● Exercise goal: Format the material as a JSON list of strings with one string per line, starting at the line that contains "This screenshot has height=450, width=636." and ending at the end of the material. Skip blank lines and leave the pictures out.

● Information provided:
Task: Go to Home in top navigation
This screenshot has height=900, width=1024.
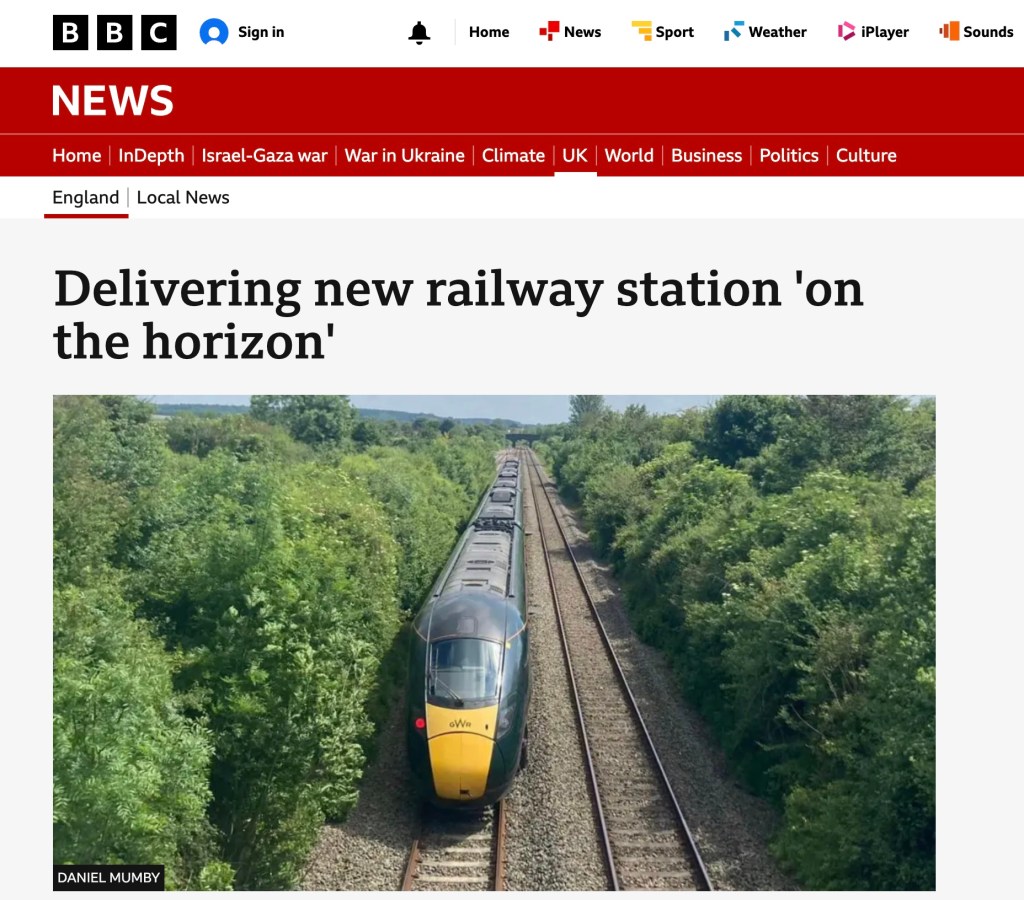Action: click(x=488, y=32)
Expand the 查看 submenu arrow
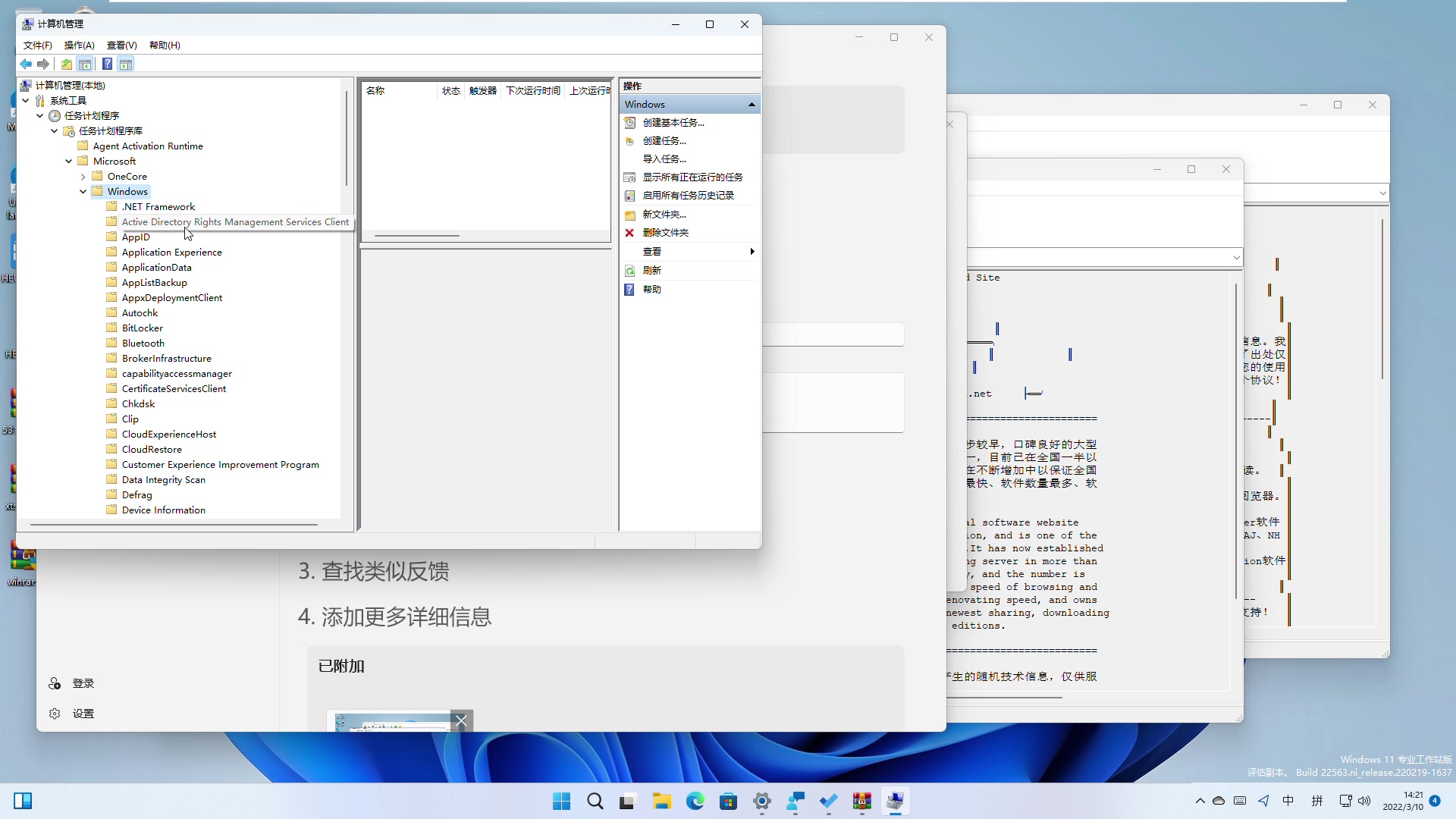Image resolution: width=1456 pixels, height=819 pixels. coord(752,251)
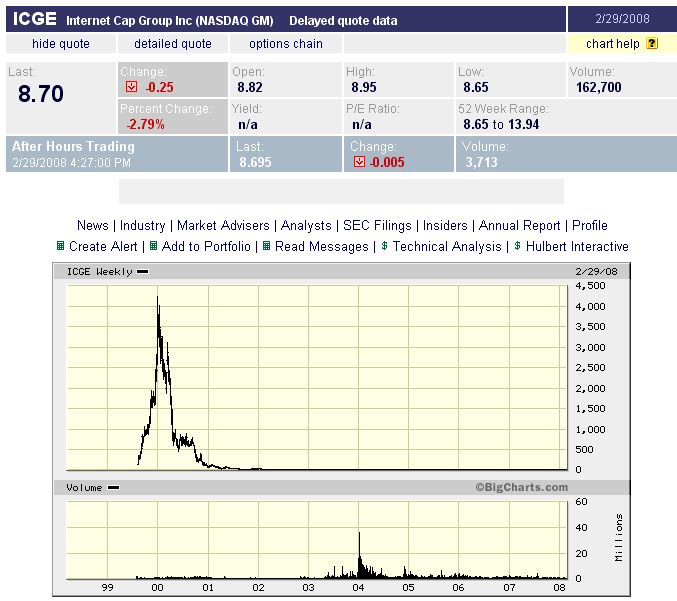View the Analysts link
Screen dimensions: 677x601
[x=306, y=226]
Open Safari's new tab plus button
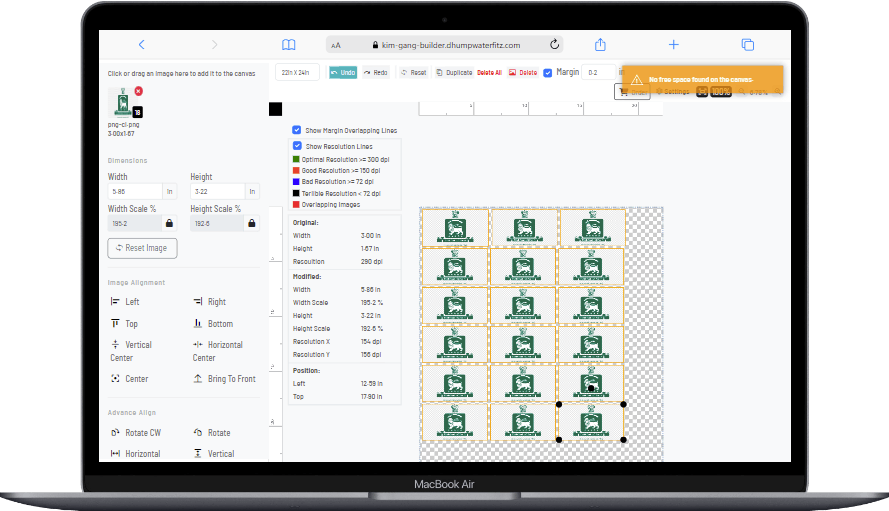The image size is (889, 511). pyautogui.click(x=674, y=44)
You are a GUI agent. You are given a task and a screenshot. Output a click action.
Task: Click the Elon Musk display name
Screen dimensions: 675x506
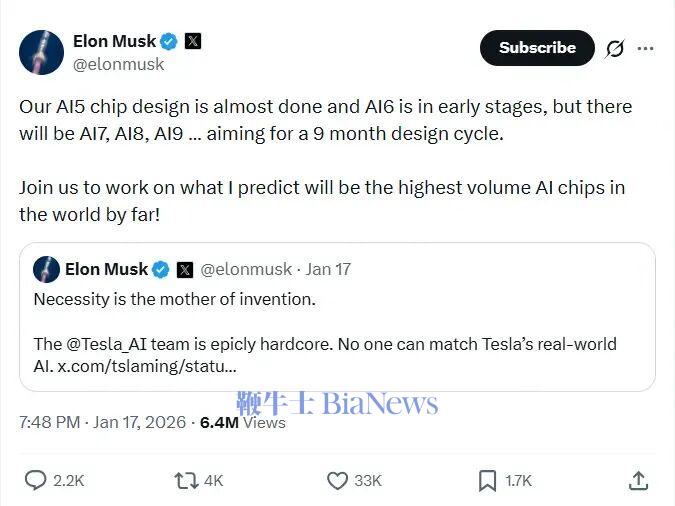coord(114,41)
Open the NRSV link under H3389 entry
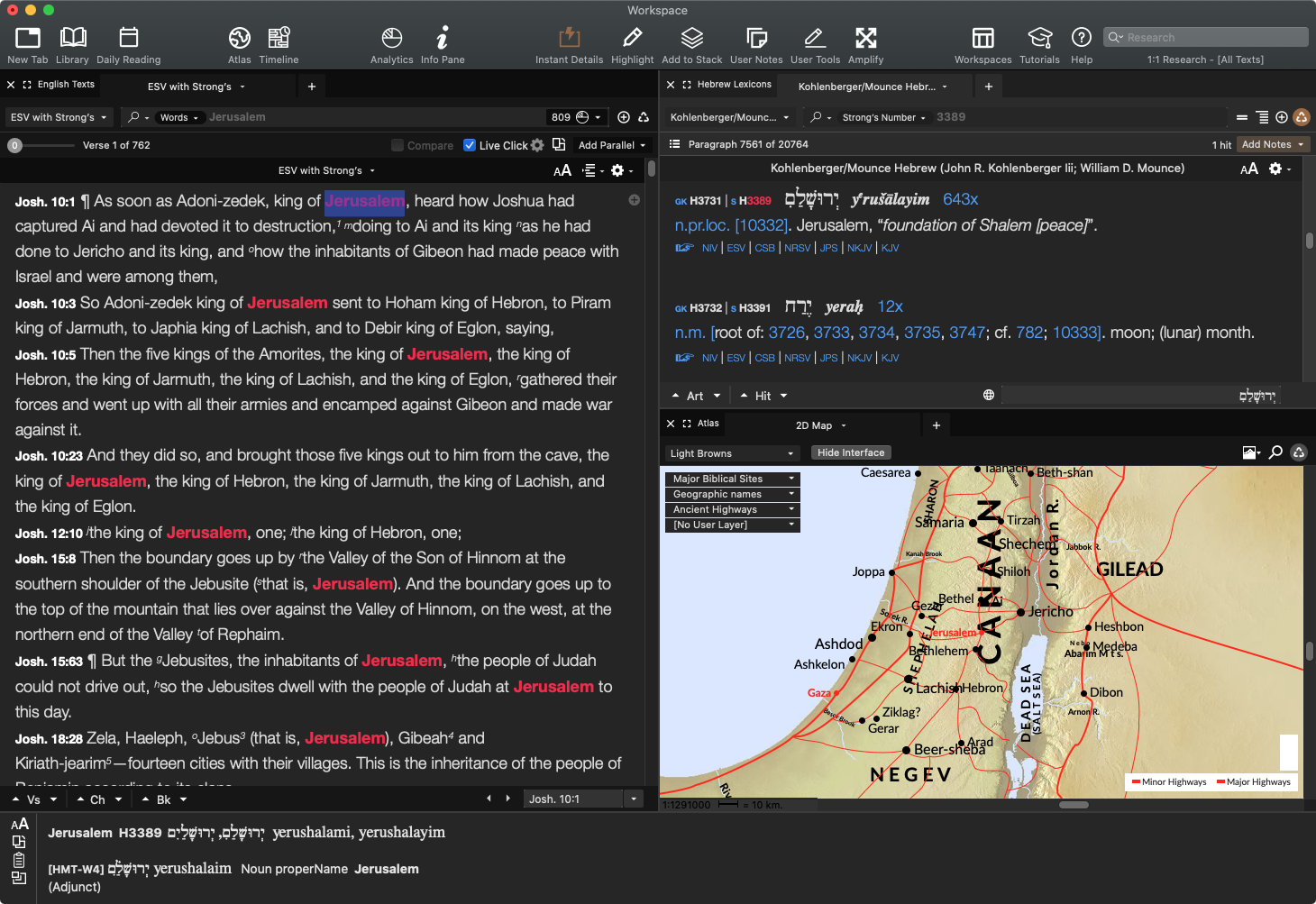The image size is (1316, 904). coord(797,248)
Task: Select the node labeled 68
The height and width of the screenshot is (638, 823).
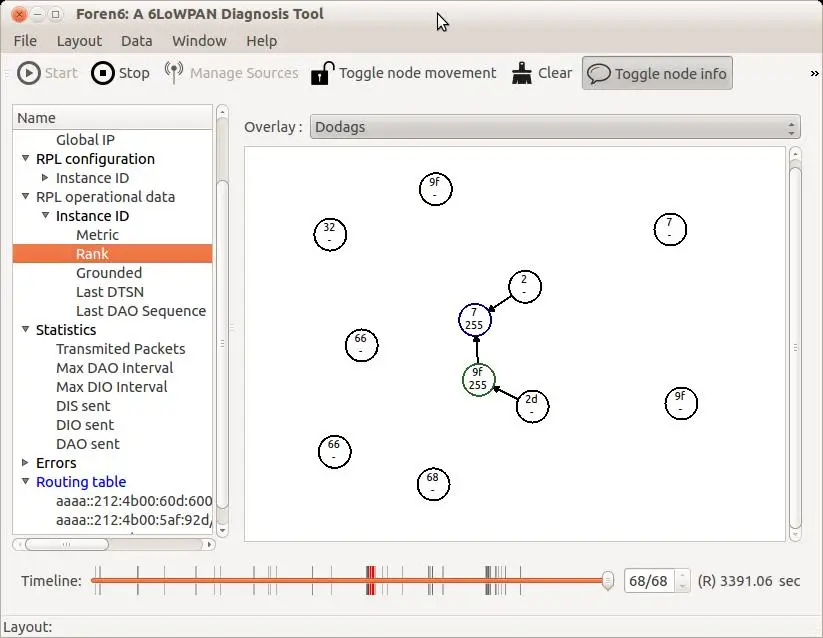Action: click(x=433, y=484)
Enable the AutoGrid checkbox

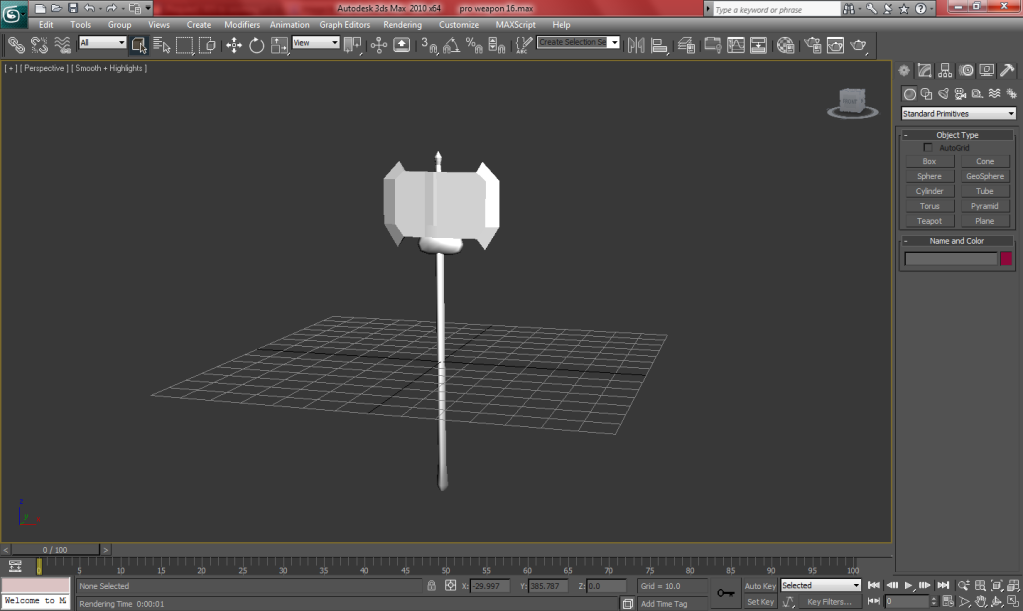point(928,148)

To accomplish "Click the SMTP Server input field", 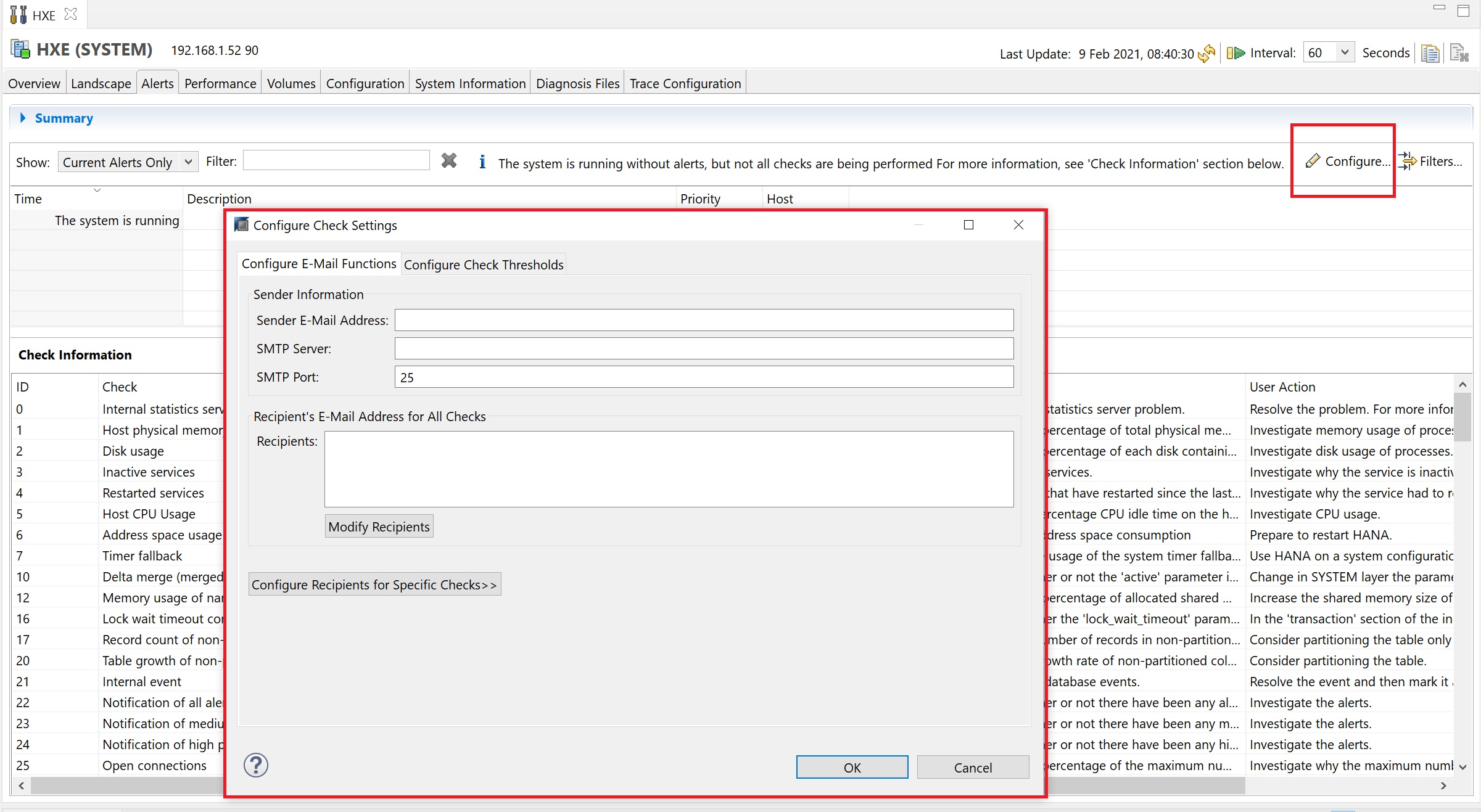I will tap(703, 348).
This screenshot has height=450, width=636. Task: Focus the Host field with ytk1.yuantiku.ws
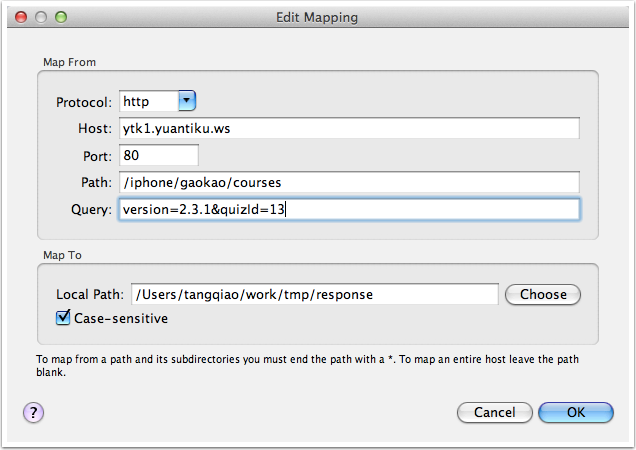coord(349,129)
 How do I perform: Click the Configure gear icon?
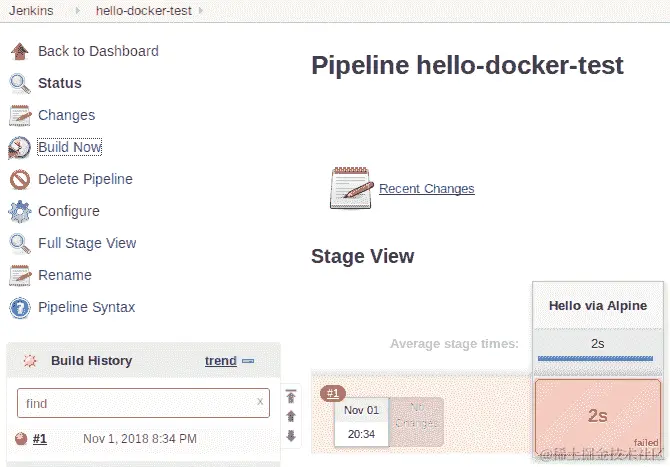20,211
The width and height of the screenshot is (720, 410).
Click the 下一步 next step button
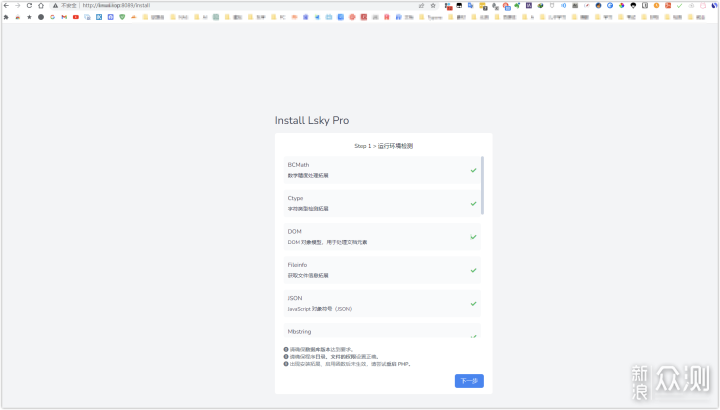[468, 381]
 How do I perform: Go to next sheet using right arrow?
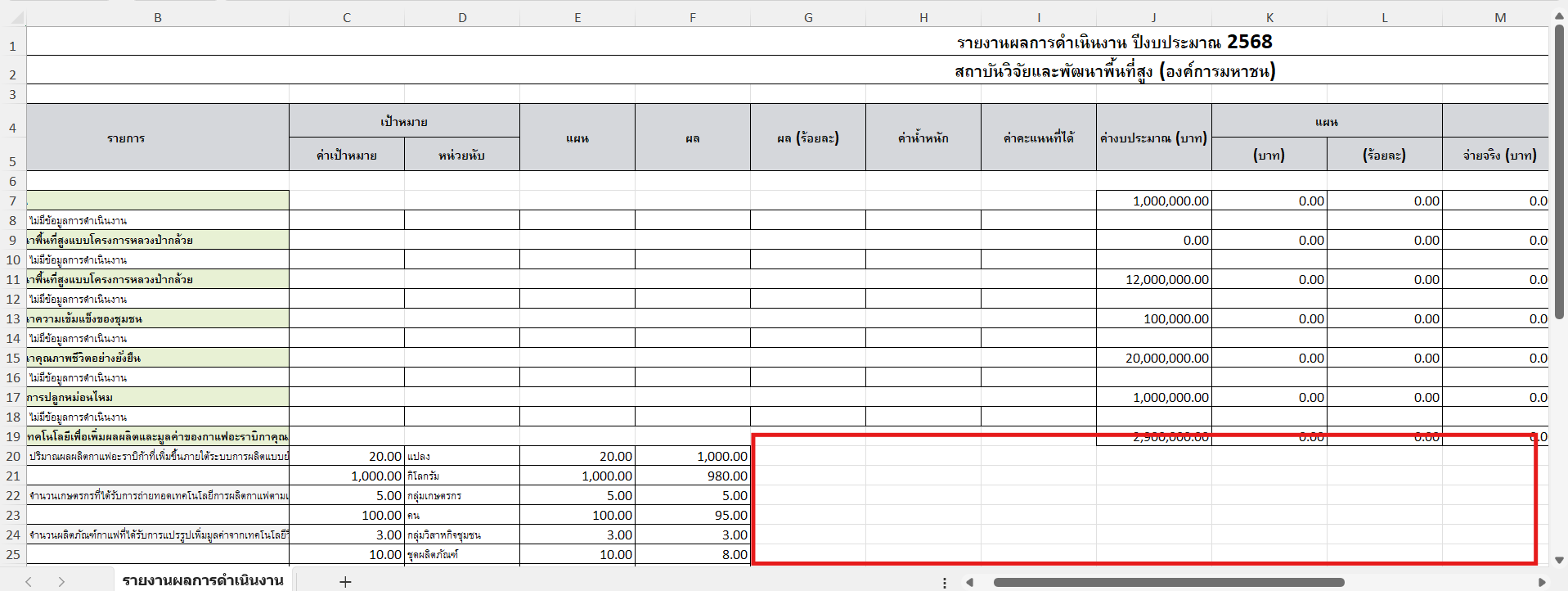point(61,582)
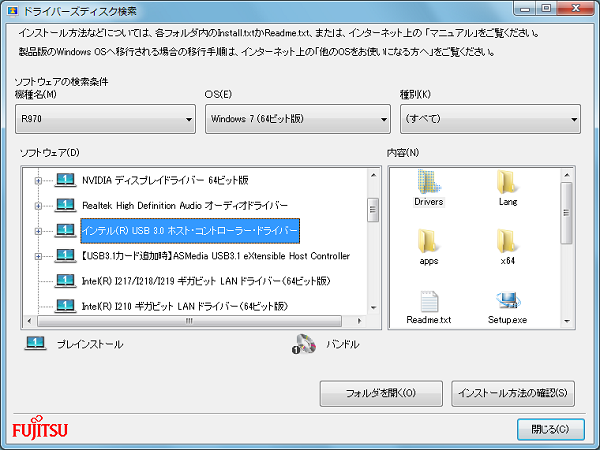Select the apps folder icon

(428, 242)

● Complete answer:
[
  "This screenshot has height=450, width=636. Task: Focus the Host field with ytk1.yuantiku.ws",
  "coord(349,129)",
  " How do I perform: Click the Configure gear icon?",
  "20,211",
  "The width and height of the screenshot is (720, 410).",
  "Click the 下一步 next step button",
  "[468, 381]",
  " How do I perform: Go to next sheet using right arrow?",
  "point(61,582)",
  "Select the apps folder icon",
  "(428, 242)"
]